▶ **What you are asked to do**
The stretch wanted below opens at the line containing "The width and height of the screenshot is (320, 214)." and closes at the line containing "This screenshot has height=550, width=641.". Please return it exactly, with no other lines.

--- Source data ---

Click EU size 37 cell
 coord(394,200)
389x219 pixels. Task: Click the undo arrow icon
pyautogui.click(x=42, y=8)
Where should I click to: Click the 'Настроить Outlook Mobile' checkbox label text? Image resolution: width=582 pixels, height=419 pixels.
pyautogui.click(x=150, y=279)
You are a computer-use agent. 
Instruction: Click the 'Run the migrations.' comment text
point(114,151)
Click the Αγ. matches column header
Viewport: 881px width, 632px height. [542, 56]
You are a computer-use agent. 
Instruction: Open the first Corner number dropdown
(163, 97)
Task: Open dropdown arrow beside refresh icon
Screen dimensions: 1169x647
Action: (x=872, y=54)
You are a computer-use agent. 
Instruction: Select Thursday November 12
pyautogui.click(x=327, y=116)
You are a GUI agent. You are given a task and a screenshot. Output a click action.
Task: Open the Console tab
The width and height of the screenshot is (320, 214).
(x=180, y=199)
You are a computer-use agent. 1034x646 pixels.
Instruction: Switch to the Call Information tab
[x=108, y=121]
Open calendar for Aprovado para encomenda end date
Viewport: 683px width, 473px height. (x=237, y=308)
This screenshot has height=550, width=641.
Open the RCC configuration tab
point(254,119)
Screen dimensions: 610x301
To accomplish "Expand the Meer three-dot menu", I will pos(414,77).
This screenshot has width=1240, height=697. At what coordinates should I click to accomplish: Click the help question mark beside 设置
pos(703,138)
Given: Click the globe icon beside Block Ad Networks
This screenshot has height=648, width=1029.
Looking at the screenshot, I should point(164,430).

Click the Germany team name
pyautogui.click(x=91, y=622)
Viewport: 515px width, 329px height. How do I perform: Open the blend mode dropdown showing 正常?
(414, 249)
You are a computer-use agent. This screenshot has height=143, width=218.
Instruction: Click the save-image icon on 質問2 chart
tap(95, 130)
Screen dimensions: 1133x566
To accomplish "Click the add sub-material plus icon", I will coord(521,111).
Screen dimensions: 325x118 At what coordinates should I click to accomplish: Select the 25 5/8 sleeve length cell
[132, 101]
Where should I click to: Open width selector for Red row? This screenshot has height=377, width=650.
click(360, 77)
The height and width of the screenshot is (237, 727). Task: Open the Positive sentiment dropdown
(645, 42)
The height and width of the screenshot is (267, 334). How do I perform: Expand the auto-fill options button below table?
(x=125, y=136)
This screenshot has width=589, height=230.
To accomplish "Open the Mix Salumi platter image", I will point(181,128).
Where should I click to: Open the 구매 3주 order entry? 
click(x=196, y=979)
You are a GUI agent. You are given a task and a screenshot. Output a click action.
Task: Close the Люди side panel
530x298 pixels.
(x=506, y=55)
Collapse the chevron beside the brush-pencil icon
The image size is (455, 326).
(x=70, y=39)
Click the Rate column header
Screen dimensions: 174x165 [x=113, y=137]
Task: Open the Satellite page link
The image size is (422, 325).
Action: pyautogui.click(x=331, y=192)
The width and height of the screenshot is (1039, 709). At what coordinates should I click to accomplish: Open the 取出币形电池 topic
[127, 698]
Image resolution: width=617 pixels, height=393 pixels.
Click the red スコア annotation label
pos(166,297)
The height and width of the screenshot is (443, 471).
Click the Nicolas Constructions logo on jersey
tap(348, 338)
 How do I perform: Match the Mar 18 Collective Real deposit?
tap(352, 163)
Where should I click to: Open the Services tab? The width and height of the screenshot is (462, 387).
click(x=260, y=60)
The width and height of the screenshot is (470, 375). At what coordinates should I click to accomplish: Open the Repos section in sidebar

---

▶ **Task output**
The width and height of the screenshot is (320, 214).
(x=180, y=199)
You are a computer-use agent. 1034x646 pixels.
Instruction: Switch to the Call Information tab
[x=108, y=121]
Open calendar for Aprovado para encomenda end date
Viewport: 683px width, 473px height. (x=237, y=308)
This screenshot has height=550, width=641.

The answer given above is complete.